*** Opening of MATERIAL PROVIDED ***

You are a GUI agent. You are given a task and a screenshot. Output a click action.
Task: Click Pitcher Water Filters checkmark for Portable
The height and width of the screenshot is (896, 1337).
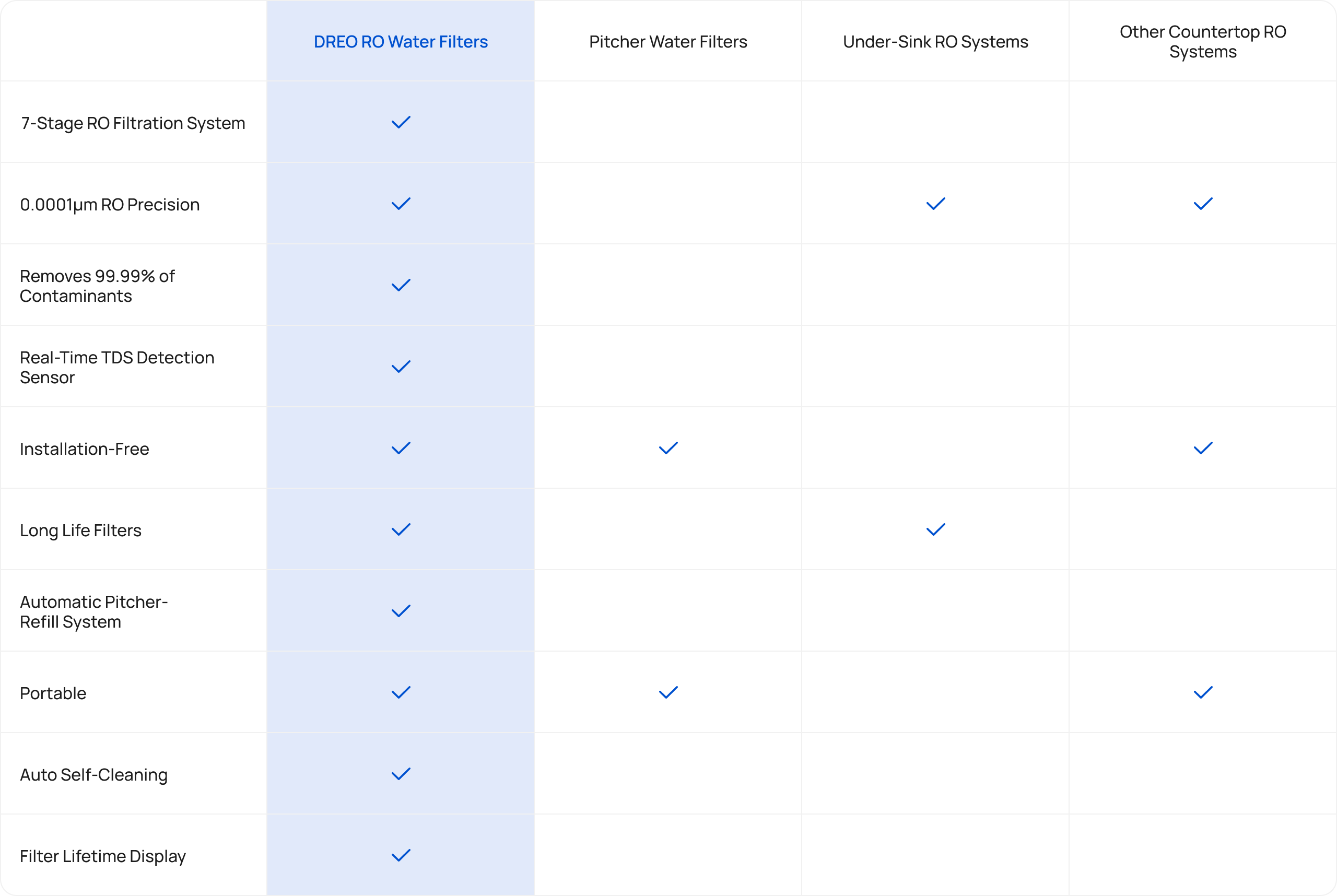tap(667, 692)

*** Close of MATERIAL PROVIDED ***
*** Opening of MATERIAL PROVIDED ***

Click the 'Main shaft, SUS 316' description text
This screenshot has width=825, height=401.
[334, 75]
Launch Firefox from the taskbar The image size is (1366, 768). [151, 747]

*** Close of MATERIAL PROVIDED ***
*** Opening of MATERIAL PROVIDED ***

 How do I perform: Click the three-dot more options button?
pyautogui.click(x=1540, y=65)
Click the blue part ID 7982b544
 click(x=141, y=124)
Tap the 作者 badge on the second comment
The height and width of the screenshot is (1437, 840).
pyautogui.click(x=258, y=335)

*** Close of MATERIAL PROVIDED ***

DESCRIPTION OF THE TASK: Set down, from the entries above, exactly the lines from the one with "Click the 'Main" up to and including the one with "Launch Firefox from", and no other lines.

RESULT OF THIS TASK:
Click the 'Main shaft, SUS 316' description text
This screenshot has width=825, height=401.
[334, 75]
Launch Firefox from the taskbar The image size is (1366, 768). [151, 747]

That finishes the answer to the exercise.